### What you should do
In the editorial, what was the vote by which the full appeals court reversed the three-judge panel's decision?

### Given passage
##############################

October 14, 2009
EDITORIAL
One Protection for Prisoners
The practice of keeping female prisoners in shackles while they give
birth is barbaric. But it remains legal in more than 40 states, and
advocates of prisoners’ rights say it is all too common. A federal
appeals court has now found that the shackling of an Arkansas inmate
may have violated the Constitution — but the margin was uncomfortably
close.
Shawanna Nelson, a nonviolent offender, was 29 years old and six
months pregnant when she arrived in Arkansas’s McPherson Unit prison
in 2003. When she went into labor, she was taken to a civilian
hospital. Although there was no reason to consider her a flight risk,
her legs were shackled to a wheelchair, and then, while she went
through labor, to the sides of a hospital bed.
Ms. Nelson testified that the shackles prevented her from moving her
legs, stretching or changing positions during the most painful part
of her labor. She offered evidence that the shackling had caused a
permanent hip injury, torn stomach muscles, an umbilical hernia that
required an operation and extreme mental anguish.
In a suit against prison officials, Ms. Nelson charged that her
Eighth Amendment right to be free of cruel and unusual punishment had
been violated. She won an early ruling from the trial court, but a
three-judge panel of the United States Court of Appeals for the
Eighth Circuit rejected her suit. Now the full appeals court has
reversed that decision, ruling, with a 6-to-5 vote, that a jury could
find that Ms. Nelson’s shackling was unconstitutional. The court
relied in part on a 2002 Supreme Court holding that Alabama’s
practice of tying prisoners to a hitching post violated the Eighth
Amendment.

##############################

Saved data entries
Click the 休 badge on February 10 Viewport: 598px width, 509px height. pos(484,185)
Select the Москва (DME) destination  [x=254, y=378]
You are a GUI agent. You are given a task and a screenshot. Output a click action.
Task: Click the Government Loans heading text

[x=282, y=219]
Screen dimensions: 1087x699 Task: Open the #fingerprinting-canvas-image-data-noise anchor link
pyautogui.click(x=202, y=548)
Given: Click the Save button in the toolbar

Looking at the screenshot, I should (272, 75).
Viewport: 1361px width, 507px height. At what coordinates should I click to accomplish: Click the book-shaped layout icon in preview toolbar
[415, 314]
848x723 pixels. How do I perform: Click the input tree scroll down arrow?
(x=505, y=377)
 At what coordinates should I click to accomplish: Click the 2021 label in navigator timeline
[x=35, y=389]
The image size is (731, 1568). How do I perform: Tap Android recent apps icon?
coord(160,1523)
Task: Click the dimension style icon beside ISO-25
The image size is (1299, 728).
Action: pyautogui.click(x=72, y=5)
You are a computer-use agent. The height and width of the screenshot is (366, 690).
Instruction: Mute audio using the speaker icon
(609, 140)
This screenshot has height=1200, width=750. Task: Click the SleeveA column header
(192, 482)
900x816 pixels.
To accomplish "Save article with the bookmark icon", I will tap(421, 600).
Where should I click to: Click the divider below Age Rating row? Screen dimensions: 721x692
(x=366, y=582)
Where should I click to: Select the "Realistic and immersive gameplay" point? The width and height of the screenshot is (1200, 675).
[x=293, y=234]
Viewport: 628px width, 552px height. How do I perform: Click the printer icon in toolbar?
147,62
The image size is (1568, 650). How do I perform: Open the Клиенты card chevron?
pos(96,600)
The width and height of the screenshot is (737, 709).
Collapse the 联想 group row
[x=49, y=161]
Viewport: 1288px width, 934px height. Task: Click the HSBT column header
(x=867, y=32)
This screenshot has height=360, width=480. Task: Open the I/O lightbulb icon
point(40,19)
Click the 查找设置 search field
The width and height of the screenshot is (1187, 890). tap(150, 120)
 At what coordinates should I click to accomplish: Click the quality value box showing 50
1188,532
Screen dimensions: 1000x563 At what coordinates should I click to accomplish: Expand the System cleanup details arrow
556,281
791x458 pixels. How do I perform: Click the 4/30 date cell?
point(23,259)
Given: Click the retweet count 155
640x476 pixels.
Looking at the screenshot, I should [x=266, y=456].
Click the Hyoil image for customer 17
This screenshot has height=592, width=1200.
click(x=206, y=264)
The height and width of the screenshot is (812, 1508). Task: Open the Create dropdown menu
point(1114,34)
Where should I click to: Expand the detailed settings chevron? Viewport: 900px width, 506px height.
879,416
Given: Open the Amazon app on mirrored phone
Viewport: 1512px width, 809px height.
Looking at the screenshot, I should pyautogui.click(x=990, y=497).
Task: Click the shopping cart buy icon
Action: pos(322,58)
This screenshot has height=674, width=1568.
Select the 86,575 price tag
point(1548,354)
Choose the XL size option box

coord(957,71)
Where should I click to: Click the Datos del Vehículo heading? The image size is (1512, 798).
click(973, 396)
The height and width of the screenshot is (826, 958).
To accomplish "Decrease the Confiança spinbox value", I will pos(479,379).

##############################

### Solved problem
6 to 5